A total of 30 consecutive patients who received robotic pectopexy using the da Vinci Xi® system from January 2018 to January 2020 were included in this first analysis of a new surgical option for correction of apical prolapse. Mean patient age was 62.4 (std 14.7) years. Mean patient weight was 69.8 kg (std 10.6 kg) with a mean BMI of 25.8 kg/m2 (std 3.56), range 17.3–35.2 kg/m2. Mean length of hospital stay was 5.4 days (std 1.1) with a range of 3–8 days. No statistical difference was observed when comparing the length of hospital stay between the three different types of surgery.

Surgical procedures

Of the 30 patients analyzed, the majority underwent hysteropectopexy (n = 18), while 6 patients underwent vaginopectopexy and another 6 patients underwent cervicopectopexy. All patients undergoing cervicopectopexy underwent supracervical hysterectomy in the same operative session. Additional procedures were performed in 14 patients and included interventions either related to urogenital symptoms or were indicated by a variety of general gynecologic indications (Table 1). Of note, most additional procedures were performed in the cervicopectopexy group, with 19 additional procedures in 6 patients, while in the hysteropectopexy group there were 6 additional procedures in 18 patients, and in the vaginopectopexy group there were 2 additional procedures in 6 patients.

Thus, statistically, patients receiving cervicopectopexy had significantly more additional surgical procedures (mean 3.17, std 1.17; n = 6) than patients receiving hysteropectopexy (mean 0.44, std 0.7; n = 18) or vaginopectopexy (mean 0.5, std 0.83; n = 6) (Fig. 3a). When comparing cervicopectopexy to hysteropectopexy, this difference was highly significant (p < 0.000003) as determined by generalized linear model. Likewise, a significant difference was seen when comparing cervicopectopexy to vaginopectopexy (p < 0.003). No significant difference was seen when comparing hysteropectopexy to vaginopectopexy.

Fig. 3
figure 3

Additional procedures and operating time. a Whisker plot of number of additional procedures in cervico-, hystero- and vaginopectopexy with means and 95% confidence intervals for means. b Whisker plot of operating time in cervico-, hystero- and vaginopectopexy with means and 95% confidence intervals for means

Additional procedures performed had a strong influence on operation time. Mean operation time for all procedures was 111 min (n = 30). Operation time in cases including supracervical hysterectomy was longer (176 min, std 51.3; n = 6) than in cases without supracervical hysterectomy (95 min, std 26.3; n = 24). This difference was statistically significant when comparing cervicopectopexy to hysteropectopexy (p < 0.00002) as well as cervicopectopexy to vaginopectopexy (p < 0.00002) (Fig. 3b) (p = 0.86).

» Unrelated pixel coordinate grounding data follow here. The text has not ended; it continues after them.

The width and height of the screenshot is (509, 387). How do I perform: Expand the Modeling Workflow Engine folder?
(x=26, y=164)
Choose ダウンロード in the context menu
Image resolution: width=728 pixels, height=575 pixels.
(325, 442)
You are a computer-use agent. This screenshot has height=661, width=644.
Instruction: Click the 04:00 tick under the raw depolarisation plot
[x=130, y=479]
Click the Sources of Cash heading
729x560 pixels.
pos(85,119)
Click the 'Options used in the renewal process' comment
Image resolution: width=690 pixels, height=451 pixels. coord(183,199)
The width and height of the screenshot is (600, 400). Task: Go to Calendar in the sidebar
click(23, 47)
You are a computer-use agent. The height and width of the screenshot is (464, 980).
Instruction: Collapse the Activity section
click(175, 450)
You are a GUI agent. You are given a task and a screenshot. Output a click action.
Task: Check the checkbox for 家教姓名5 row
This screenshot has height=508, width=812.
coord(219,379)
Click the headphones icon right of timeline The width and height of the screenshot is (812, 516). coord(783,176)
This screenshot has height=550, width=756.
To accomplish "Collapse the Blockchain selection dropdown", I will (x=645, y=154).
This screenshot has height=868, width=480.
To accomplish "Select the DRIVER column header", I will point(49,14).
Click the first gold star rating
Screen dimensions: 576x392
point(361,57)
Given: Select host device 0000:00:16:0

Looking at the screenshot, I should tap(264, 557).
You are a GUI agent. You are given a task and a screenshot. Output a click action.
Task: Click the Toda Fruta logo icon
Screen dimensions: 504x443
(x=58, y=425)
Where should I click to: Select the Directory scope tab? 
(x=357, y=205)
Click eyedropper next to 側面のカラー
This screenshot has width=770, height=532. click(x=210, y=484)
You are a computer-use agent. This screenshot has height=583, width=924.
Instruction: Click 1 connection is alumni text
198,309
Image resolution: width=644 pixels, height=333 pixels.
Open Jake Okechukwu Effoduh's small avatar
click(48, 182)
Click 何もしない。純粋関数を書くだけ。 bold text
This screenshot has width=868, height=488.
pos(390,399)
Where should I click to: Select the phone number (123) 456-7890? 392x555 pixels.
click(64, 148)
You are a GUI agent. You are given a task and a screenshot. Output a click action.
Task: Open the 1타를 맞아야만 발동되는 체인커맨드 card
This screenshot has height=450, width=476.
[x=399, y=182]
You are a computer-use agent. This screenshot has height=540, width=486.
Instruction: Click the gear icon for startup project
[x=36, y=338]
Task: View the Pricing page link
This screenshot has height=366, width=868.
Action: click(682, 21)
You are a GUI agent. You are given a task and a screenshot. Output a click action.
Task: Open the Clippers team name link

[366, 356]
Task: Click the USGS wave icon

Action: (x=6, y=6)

Influence of BMI on operative time

BMI ranged from 17.3 kg/m2 to 35.2 kg/m2, with a mean BMI of 25.8 kg/m2. Operative time was not significantly correlated to BMI (r = 0.17, p = 0.41).

Estimated blood loss

Estimated blood loss was calculated from blood hemoglobin levels measured pre- and postoperatively. Mean hemoglobin levels were 13.21 g/dl before and 12.48 g/dl after surgery, resulting in a mean decrease of 0.73 g/dl for the whole cohort. When comparing the three types of surgery, mean decrease in hemoglobin levels in the cervicopectopexy group was significantly higher than in the hysteropectopexy group (1.30 g/dl vs 0.60 g/dl, p = 0.028) and in the vaginopectopexy group (1.30 g/dl vs 0.57 g/dl, p = 0.056.) (Fig. 4). Of note, supracervical hysterectomy was performed in all cases of cervicopectopexy within the same operation.

Fig. 4
figure 4

Change in hemoglobin levels pre- and postoperatively in correlation to type of pectopexy. Whisker plot of hemoglobin pre- and postoperatively in cervico-, hystero- and vaginopectopexy with means and 95% confidence intervals for means

Complications and conversions

Within the 30 cases reported, no conversions were necessary. No intraoperative complications occurred, in particular no organ, vessel or nerve injury or blood loss of > 200 ml. All patients received postoperative ultrasound of the kidneys and bladder to control for urinary obstruction and ability to completely empty the bladder. All postoperative controls were without finding. No complications directly related to the surgical procedure were noted in the perioperative phase.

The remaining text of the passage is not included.